April 6, 2013 at 1:56 pm
(This post was last modified: April 6, 2013 at 2:00 pm by Mystic.)
(April 6, 2013 at 1:36 pm)Rhythm Wrote: Well, let me help you to see the relevance. At the same time, I'm going to show you why "improvement" is a horrible way to talk about evolution.
Let's add insult to injury (as if my poor thirsty shaded plants lives weren't already bad enough)- suppose that the shaded group had "improved" genes. They had it within them to grow faster, heartier, resist frost much more adequately. Unfortunately, none of that matters, and none of it will be expressed in future populations on their count - because they didn;t get enough sunlight or moisture to pass those genes along. In this case the "lesser" genes won...and whatever a's, b's, or c's (go through the whole alphabet twice) they pass on will have had nothing to do with it. They simply survived.

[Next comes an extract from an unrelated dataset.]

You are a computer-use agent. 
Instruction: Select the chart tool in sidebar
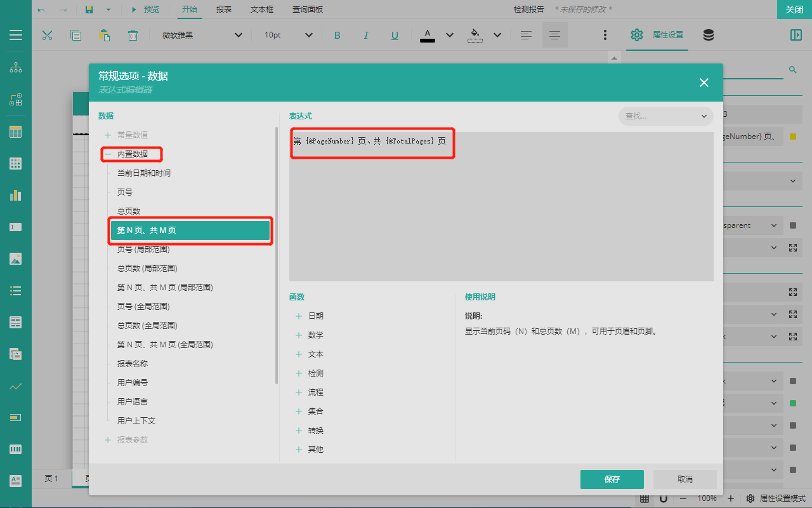tap(16, 195)
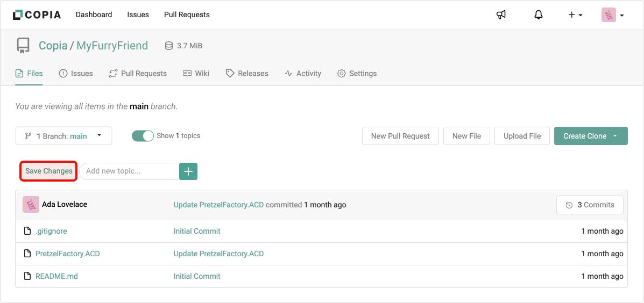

Ok so does that contradict that notion it's not necessarily advantageous when you go outside that population area but within that population area, it must be advantageous?
Sorry Rhythm.
(April 6, 2013 at 1:56 pm)Rhythm Wrote: What can't occur by small changes, a mutation does not have to be advantageous, and nothing is "heading" anywhere.
A mutation doesn't have to be, but a series of mutations has to be over all advantageous within a given population area to move a population area of species from point A to B when there is many many steps between A and B.